**Exercise task**. Starting at the first line of the records and ending at the line that contains "Action: point(516,45)", put each line into a JSON list of strings, one string per line. Leave out blank lines.

* start *

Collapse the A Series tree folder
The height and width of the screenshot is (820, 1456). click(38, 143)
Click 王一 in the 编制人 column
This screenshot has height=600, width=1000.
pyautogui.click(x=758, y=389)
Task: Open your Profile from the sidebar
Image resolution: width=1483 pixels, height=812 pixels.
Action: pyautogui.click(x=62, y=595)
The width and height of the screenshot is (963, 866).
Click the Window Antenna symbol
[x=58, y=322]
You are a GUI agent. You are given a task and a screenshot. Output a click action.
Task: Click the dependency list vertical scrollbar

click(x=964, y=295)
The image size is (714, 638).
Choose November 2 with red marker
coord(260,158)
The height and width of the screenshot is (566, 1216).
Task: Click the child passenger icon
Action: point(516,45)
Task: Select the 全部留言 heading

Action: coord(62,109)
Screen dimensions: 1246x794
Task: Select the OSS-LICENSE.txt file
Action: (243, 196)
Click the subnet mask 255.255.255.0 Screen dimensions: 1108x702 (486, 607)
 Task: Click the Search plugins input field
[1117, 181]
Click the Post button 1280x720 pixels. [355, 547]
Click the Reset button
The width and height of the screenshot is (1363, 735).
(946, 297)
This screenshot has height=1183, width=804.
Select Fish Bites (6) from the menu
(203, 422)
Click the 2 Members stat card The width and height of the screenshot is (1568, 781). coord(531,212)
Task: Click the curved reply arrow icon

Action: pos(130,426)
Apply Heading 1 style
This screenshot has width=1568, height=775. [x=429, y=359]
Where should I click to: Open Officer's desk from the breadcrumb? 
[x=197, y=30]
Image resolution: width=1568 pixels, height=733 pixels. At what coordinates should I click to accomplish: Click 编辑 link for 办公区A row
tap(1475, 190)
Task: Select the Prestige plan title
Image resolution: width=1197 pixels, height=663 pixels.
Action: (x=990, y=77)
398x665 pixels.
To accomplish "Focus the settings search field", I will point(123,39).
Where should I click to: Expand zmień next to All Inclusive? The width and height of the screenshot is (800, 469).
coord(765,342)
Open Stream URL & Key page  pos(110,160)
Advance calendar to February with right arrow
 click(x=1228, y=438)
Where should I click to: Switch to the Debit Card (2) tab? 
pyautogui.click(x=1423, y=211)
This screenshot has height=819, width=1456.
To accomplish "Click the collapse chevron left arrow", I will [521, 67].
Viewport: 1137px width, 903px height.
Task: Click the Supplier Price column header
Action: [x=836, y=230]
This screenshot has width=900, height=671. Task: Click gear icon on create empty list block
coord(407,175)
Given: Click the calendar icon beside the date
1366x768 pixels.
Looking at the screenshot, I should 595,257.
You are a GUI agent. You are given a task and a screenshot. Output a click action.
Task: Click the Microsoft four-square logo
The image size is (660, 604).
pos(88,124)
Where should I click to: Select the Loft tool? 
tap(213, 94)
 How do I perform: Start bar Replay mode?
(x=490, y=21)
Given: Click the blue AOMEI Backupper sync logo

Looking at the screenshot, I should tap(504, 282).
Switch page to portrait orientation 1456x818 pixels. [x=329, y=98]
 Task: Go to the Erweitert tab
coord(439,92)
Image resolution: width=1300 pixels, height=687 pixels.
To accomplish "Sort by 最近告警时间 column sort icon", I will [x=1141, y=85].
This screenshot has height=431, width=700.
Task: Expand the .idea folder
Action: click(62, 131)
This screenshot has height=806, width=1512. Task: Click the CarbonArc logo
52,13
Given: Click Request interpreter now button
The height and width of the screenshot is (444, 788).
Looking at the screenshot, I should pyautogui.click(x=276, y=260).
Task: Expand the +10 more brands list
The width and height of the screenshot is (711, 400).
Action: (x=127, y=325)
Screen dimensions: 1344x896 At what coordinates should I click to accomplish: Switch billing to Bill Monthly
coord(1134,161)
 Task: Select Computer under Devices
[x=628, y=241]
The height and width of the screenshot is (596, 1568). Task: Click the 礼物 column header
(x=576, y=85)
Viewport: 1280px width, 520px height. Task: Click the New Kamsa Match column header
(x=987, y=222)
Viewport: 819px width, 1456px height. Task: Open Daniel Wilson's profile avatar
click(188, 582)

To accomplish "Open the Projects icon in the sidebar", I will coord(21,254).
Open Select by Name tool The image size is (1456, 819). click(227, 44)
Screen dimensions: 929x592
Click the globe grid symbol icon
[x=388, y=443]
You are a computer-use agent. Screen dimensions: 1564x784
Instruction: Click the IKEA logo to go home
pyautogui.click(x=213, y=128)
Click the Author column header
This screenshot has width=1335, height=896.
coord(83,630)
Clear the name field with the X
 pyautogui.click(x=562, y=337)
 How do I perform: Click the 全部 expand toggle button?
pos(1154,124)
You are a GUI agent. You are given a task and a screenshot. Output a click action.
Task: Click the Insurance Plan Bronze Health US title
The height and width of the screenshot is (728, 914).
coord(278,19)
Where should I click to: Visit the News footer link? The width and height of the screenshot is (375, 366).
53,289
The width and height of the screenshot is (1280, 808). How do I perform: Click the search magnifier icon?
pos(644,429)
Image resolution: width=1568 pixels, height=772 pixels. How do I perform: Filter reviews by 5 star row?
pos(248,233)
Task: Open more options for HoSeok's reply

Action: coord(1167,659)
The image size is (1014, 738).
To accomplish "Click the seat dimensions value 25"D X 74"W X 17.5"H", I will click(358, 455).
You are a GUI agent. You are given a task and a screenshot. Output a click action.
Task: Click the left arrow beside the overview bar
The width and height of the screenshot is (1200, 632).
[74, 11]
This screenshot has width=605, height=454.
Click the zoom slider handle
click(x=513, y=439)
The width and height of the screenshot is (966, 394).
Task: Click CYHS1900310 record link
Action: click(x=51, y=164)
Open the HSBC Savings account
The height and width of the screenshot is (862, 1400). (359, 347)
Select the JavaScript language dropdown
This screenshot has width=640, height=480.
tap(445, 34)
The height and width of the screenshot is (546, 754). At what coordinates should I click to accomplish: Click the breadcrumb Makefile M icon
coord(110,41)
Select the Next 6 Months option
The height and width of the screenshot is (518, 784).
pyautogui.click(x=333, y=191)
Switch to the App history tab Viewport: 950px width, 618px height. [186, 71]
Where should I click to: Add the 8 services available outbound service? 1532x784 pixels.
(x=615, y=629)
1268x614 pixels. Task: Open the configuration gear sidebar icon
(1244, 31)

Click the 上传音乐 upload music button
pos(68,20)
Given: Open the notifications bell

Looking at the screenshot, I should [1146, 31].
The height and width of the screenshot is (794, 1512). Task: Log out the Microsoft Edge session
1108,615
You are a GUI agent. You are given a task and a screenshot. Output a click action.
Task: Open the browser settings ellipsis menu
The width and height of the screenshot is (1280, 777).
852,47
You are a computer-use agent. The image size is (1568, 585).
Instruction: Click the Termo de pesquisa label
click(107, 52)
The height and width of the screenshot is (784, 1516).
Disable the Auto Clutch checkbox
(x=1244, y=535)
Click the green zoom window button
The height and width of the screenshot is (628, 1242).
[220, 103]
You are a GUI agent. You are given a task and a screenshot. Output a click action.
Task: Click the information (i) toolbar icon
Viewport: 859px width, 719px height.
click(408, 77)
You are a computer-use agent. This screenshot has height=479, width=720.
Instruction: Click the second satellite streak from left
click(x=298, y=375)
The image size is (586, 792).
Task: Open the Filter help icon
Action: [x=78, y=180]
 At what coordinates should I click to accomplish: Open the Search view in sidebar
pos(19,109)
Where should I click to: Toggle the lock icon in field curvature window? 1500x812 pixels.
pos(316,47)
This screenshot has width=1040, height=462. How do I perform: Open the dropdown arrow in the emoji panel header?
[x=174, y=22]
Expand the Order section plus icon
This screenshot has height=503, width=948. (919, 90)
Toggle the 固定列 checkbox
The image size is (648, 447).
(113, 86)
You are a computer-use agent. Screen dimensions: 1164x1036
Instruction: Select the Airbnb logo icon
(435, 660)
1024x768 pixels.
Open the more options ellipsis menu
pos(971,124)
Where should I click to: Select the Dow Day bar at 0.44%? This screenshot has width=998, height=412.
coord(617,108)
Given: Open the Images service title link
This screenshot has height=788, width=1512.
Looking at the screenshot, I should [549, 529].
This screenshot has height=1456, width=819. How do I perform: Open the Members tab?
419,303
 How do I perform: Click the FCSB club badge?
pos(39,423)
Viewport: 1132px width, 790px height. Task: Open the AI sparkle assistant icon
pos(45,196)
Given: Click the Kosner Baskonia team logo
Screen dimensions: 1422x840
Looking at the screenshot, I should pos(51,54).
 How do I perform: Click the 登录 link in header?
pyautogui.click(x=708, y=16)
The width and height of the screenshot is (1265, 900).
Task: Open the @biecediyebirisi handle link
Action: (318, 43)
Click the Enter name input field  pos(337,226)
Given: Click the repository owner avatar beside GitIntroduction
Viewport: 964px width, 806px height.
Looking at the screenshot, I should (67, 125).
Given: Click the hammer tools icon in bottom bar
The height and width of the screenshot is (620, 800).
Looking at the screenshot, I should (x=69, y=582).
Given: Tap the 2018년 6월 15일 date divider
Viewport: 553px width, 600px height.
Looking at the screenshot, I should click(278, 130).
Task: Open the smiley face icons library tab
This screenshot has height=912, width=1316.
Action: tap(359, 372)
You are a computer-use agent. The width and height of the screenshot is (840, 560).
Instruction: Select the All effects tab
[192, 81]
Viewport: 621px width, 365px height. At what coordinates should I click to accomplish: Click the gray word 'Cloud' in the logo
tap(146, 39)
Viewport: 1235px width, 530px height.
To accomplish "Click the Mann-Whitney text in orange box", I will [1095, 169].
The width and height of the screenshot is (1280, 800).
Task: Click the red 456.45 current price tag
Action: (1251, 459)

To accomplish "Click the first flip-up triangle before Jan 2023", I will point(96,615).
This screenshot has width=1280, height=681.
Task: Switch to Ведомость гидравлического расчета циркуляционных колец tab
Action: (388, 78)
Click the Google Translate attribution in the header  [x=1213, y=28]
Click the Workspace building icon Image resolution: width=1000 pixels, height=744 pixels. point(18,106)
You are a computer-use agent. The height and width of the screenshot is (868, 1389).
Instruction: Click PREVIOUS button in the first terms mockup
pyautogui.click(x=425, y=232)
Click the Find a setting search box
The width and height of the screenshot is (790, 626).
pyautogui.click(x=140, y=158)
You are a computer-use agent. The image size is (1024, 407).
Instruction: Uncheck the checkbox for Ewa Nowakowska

* end *

**Solution for this task**.
[
  "Collapse the A Series tree folder",
  "The height and width of the screenshot is (820, 1456). click(38, 143)",
  "Click 王一 in the 编制人 column",
  "This screenshot has height=600, width=1000.",
  "pyautogui.click(x=758, y=389)",
  "Task: Open your Profile from the sidebar",
  "Image resolution: width=1483 pixels, height=812 pixels.",
  "Action: pyautogui.click(x=62, y=595)",
  "The width and height of the screenshot is (963, 866).",
  "Click the Window Antenna symbol",
  "[x=58, y=322]",
  "You are a GUI agent. You are given a task and a screenshot. Output a click action.",
  "Task: Click the dependency list vertical scrollbar",
  "click(x=964, y=295)",
  "The image size is (714, 638).",
  "Choose November 2 with red marker",
  "coord(260,158)",
  "The height and width of the screenshot is (566, 1216).",
  "Task: Click the child passenger icon",
  "Action: point(516,45)"
]